And as Eberstadt says, the problem is, non-workers don’t do civil society. They don’t volunteer or go to church. They generally stay home and watch television. 2,000 hours/year.
“In 2019, childless women without jobs said they spent seven hours a day in ‘leisure,’ a category dominated by entertainment.”
As interviewer Mene Ukueberuwa writes, “Eberstadt proposes no sweeping fix for the wave of worklessness. But he notes that widespread contempt for many ordinary jobs may be making the problem worse.
‘It’s astonishingly condescending to say that some work is meaningless … and it shows an astonishing ignorance of how other people live.’ It’s wonderful that millions of people are finding better work. But there are millions more who could fill the jobs they’re vacating, and disdain for low-skill work helps keep those people away.
Instead of stigmatizing low-skill jobs, we would do better to stigmatize idleness, especially among men. Not long ago, Mr. Eberstadt says ‘The idea that one in eight men should be neither working nor looking for work would have been an absolutely horrifying prospect.’
Re-embracing that perspective could do a lot of good for the economy, as well as for idle Americans.”
What has remained true at The Sheet for 19 years: The delivery driver is the highest-paid person in the company. Writers are hard to find. Business managers harder. But no delivery driver = no product = no billing = no revenue.
Real work is honest. Maybe that’s why fewer and fewer people want to do it.

Provided information
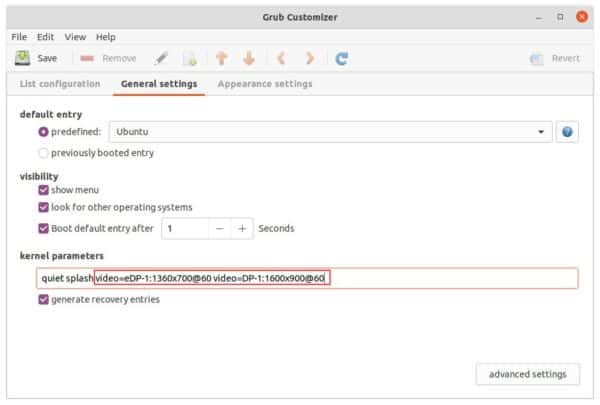This screenshot has height=405, width=600.
Task: Move entry down with down arrow
Action: (x=249, y=59)
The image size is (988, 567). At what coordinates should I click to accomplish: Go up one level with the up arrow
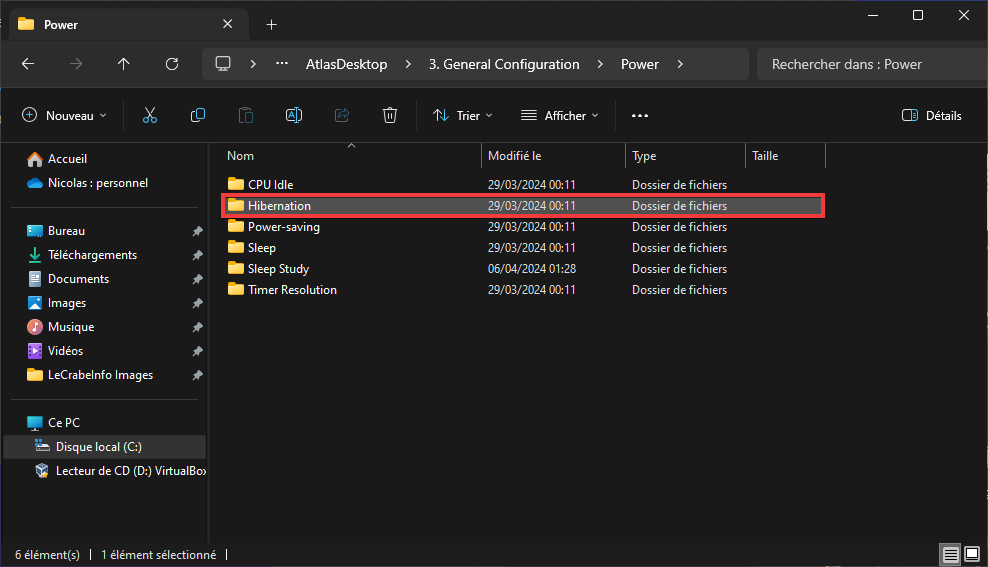click(x=124, y=64)
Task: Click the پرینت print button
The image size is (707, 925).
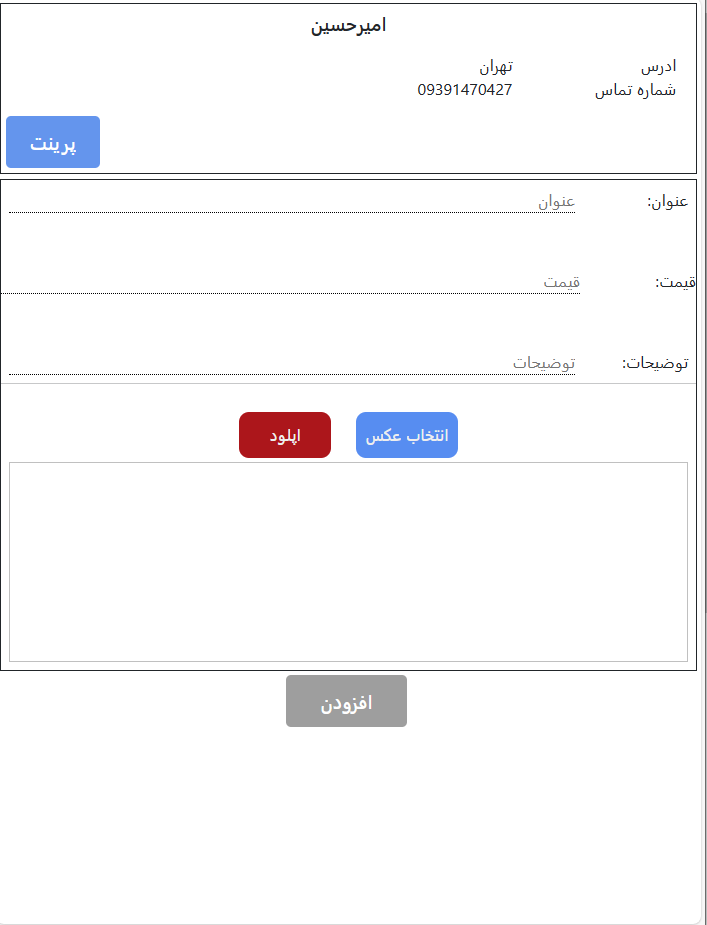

Task instructions
Repeat, word for word, the portion of the text on worklessness above between "Instead of stigmatizing" and "want to do it.", inclusive.

Exercise answer
Instead of stigmatizing low-skill jobs, we would do better to stigmatize idleness, especially among men. Not long ago, Mr. Eberstadt says ‘The idea that one in eight men should be neither working nor looking for work would have been an absolutely horrifying prospect.’
Re-embracing that perspective could do a lot of good for the economy, as well as for idle Americans.”
What has remained true at The Sheet for 19 years: The delivery driver is the highest-paid person in the company. Writers are hard to find. Business managers harder. But no delivery driver = no product = no billing = no revenue.
Real work is honest. Maybe that’s why fewer and fewer people want to do it.